┌──

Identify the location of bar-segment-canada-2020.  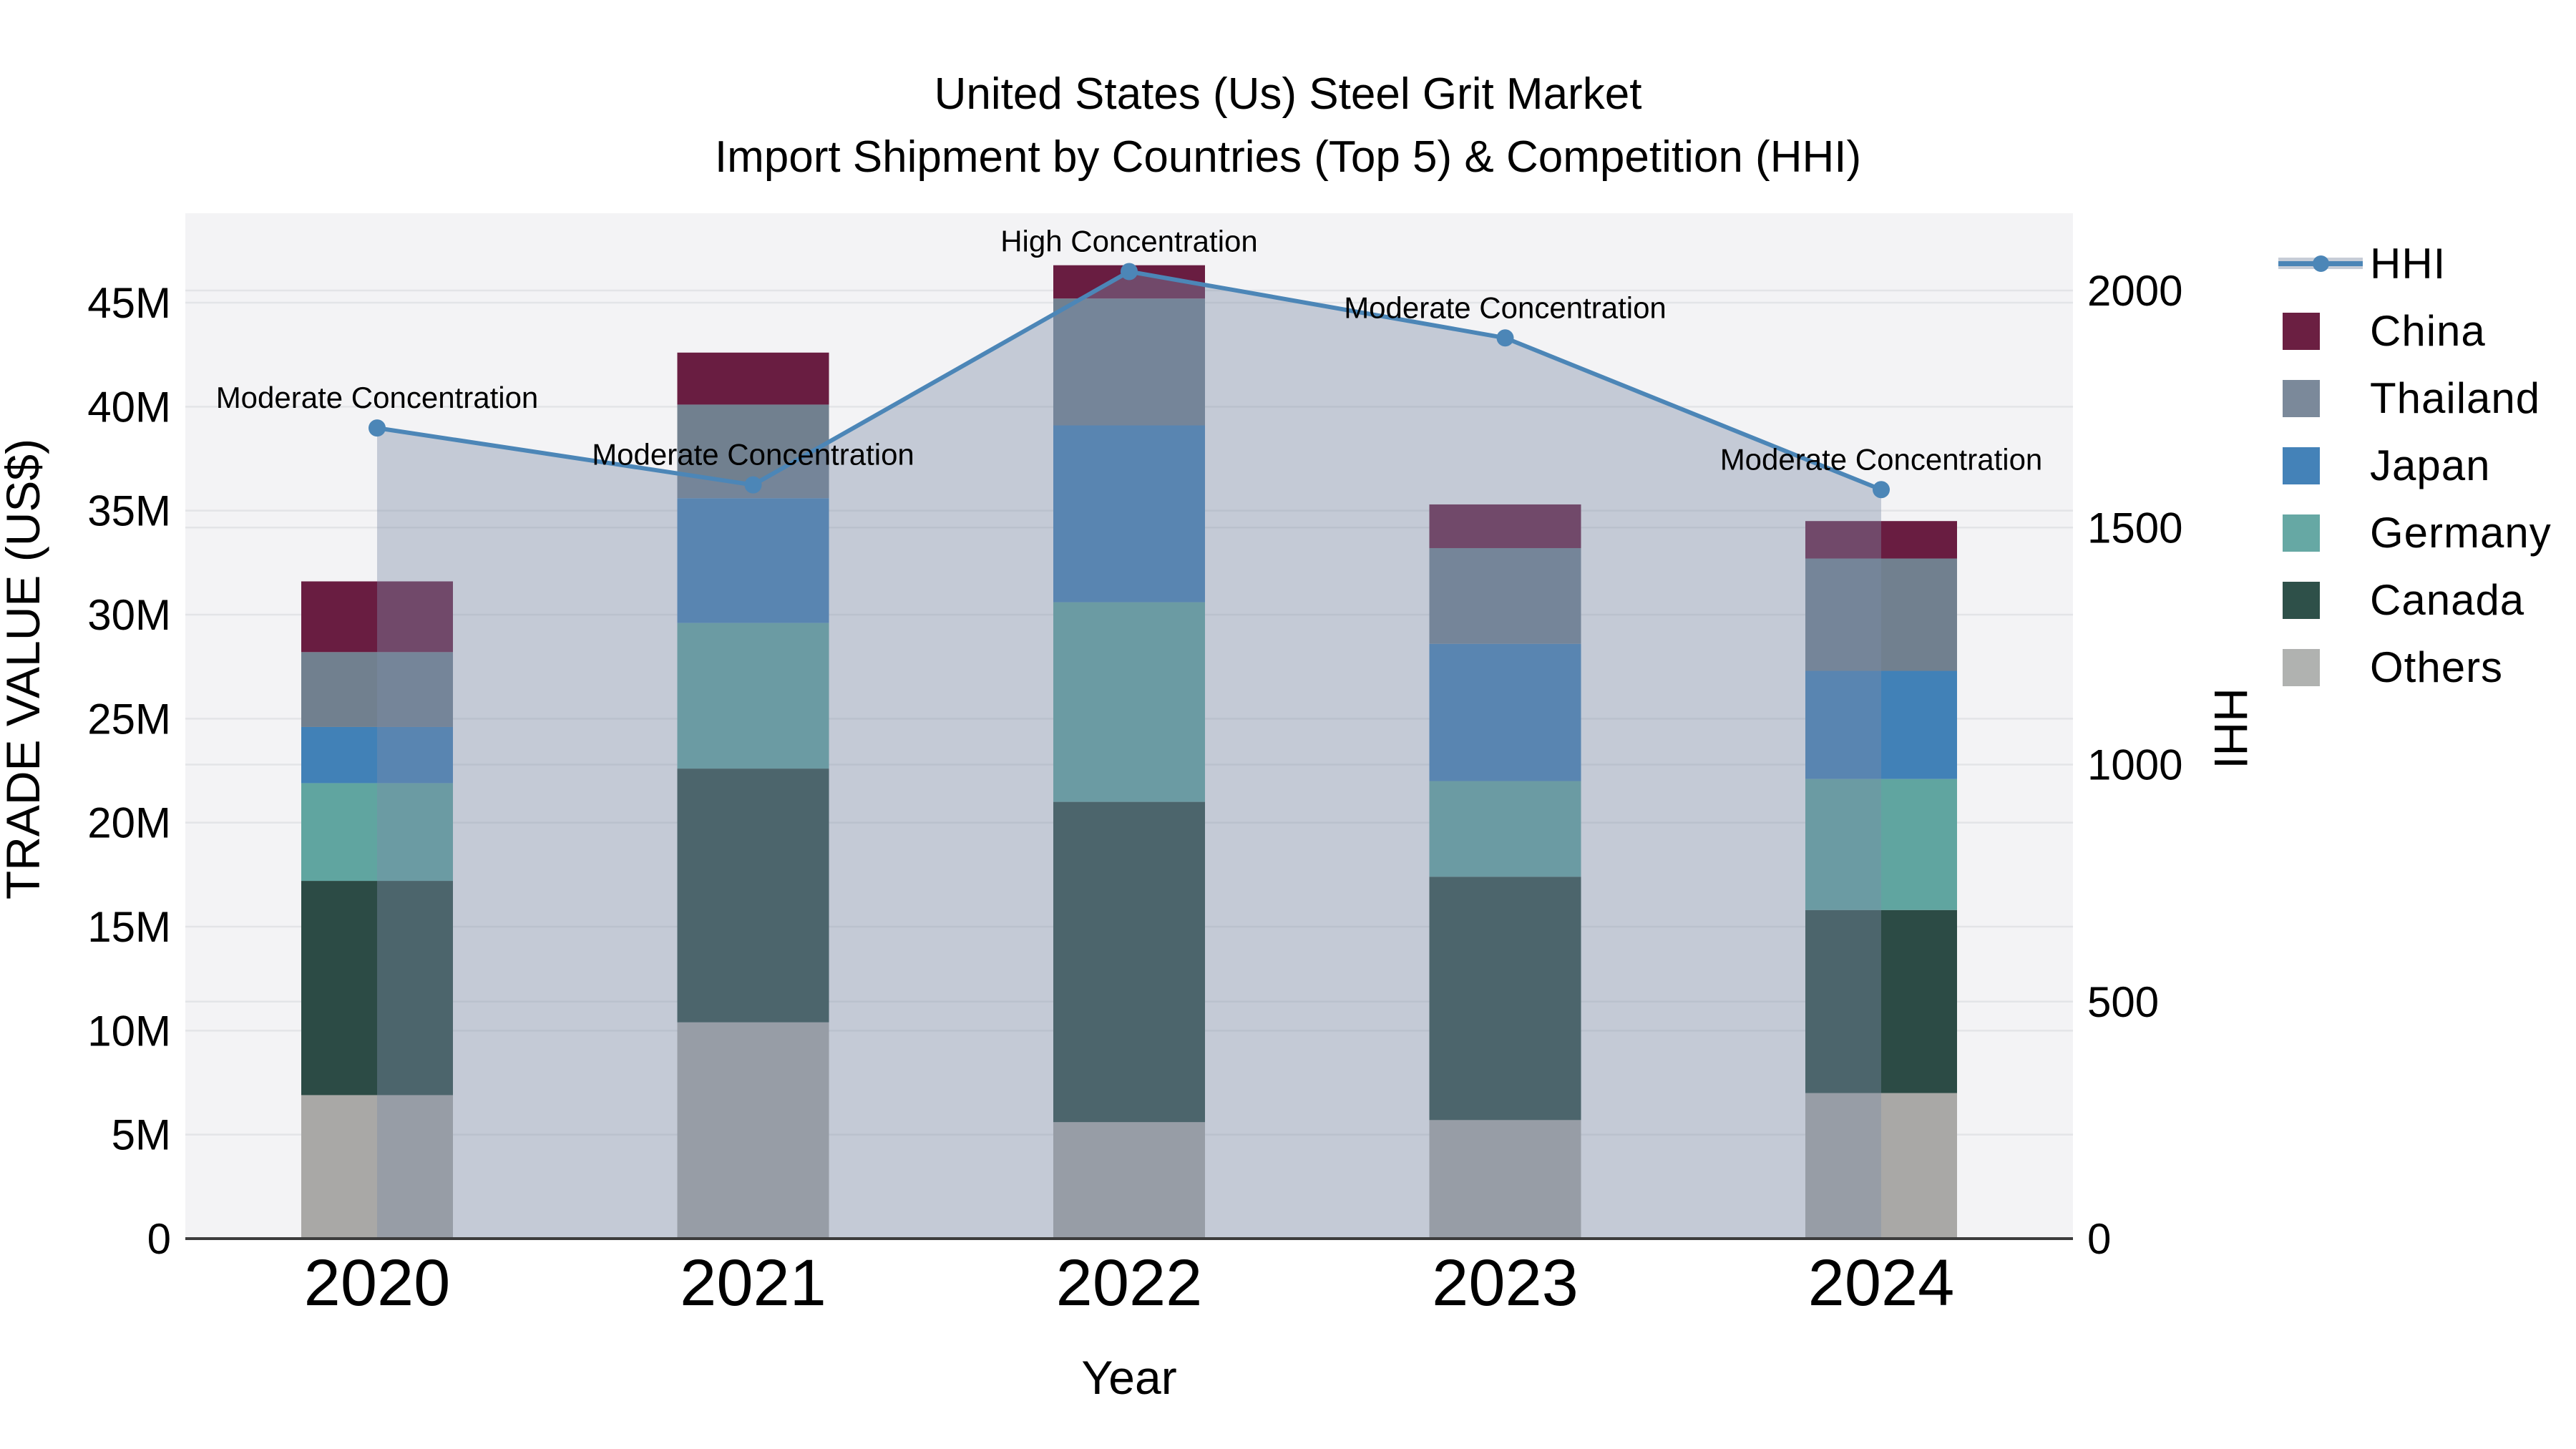
(377, 988).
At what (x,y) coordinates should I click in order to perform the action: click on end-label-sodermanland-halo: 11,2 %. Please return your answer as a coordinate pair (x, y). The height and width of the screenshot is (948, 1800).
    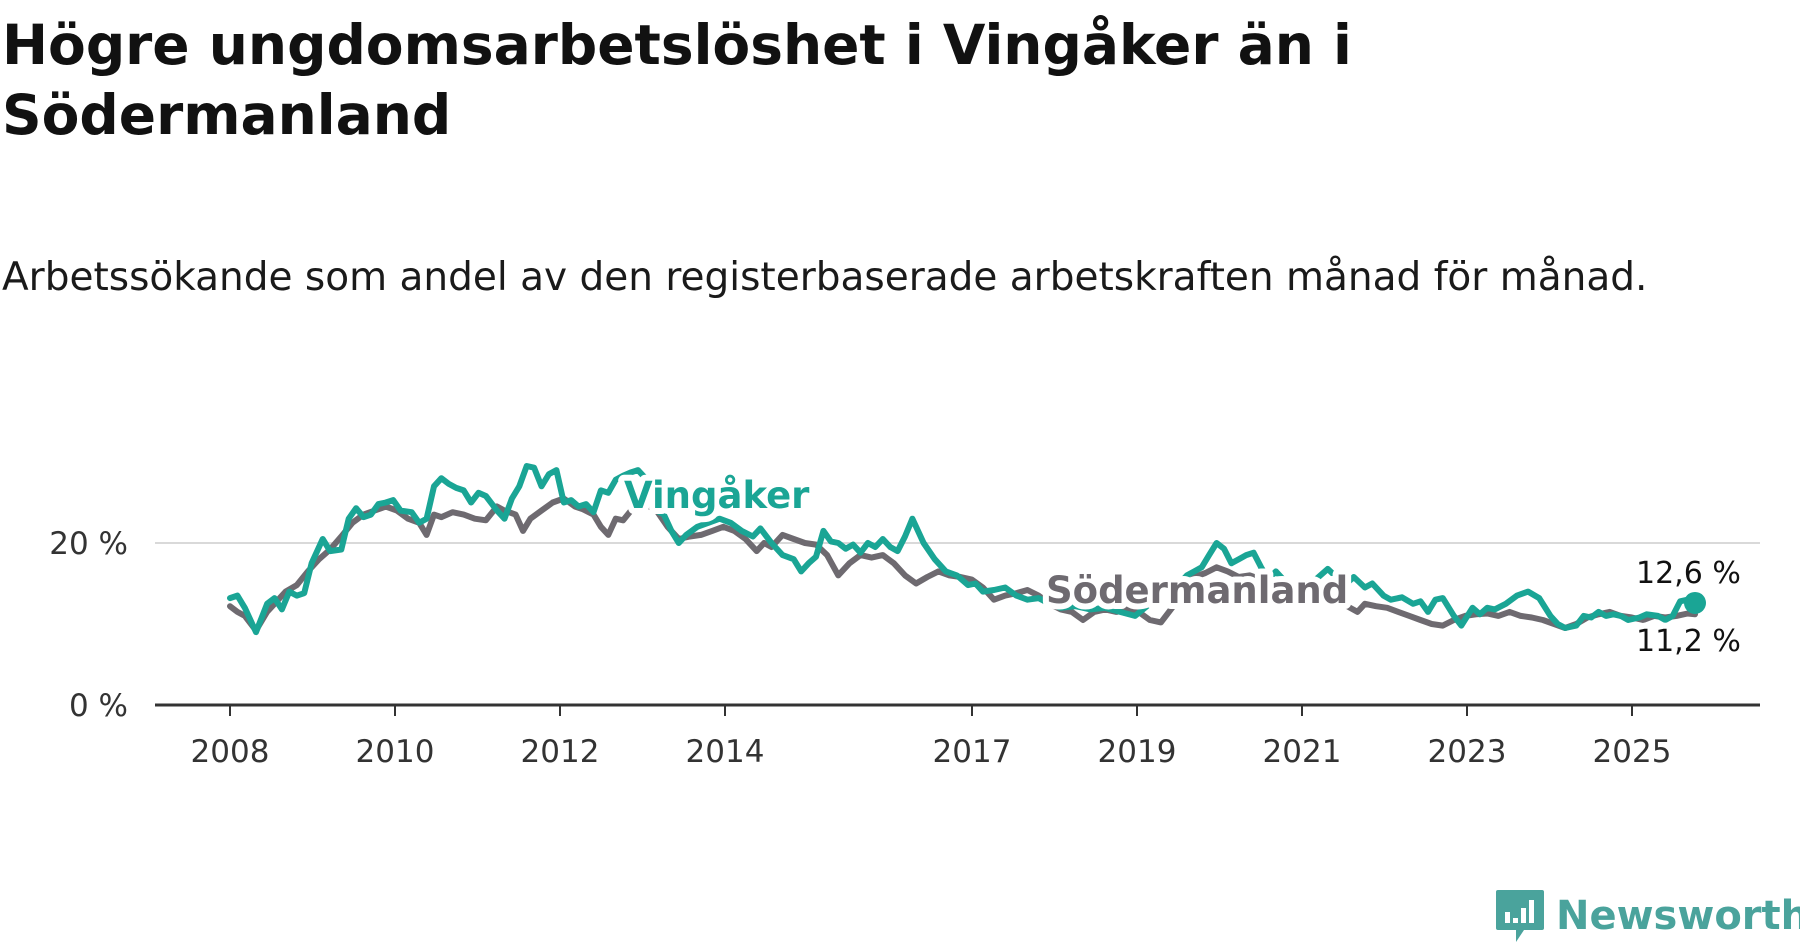
    Looking at the image, I should click on (1688, 642).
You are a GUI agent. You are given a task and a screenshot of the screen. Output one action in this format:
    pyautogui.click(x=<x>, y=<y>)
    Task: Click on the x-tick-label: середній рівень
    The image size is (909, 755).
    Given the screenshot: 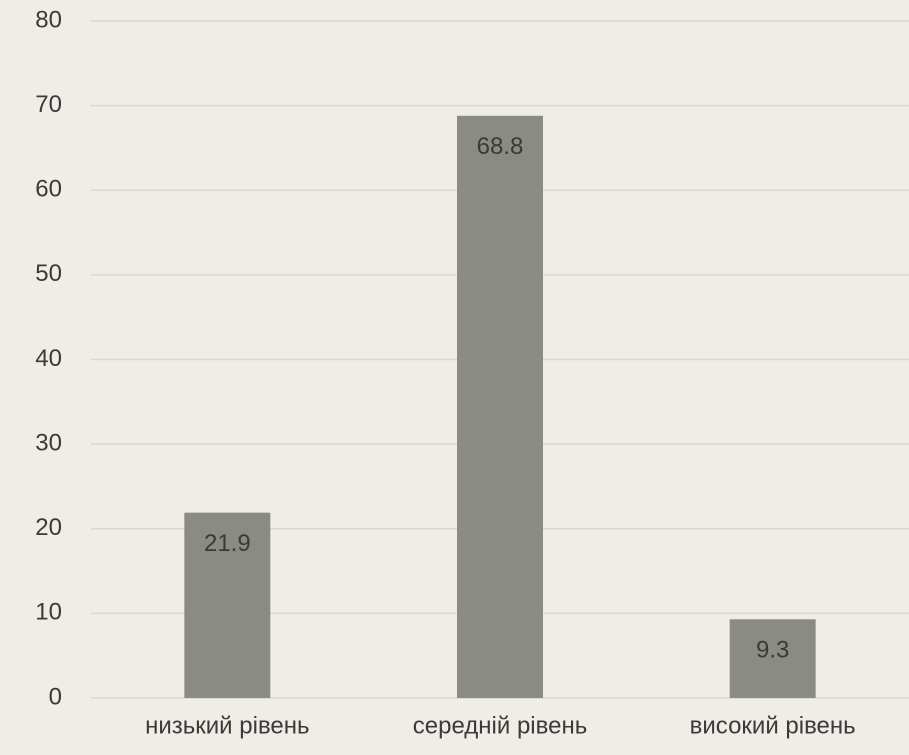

└──

- [ABOUT THIS TASK]: Rewrite all the rows above, putting "screen capture" wherever "screenshot" appears and keeping everything else the same. Leave the pictures out.

- [SOLUTION]:
Identify the location of bar-segment-canada-2020.  
(377, 988).
At what (x,y) coordinates should I click in order to perform the action: click on end-label-sodermanland-halo: 11,2 %. Please return your answer as a coordinate pair (x, y). The height and width of the screen capture is (948, 1800).
    Looking at the image, I should click on (1688, 642).
You are a GUI agent. You are given a task and a screen capture of the screen. Output one action in this format:
    pyautogui.click(x=<x>, y=<y>)
    Task: Click on the x-tick-label: середній рівень
    The image size is (909, 755).
    Given the screen capture: 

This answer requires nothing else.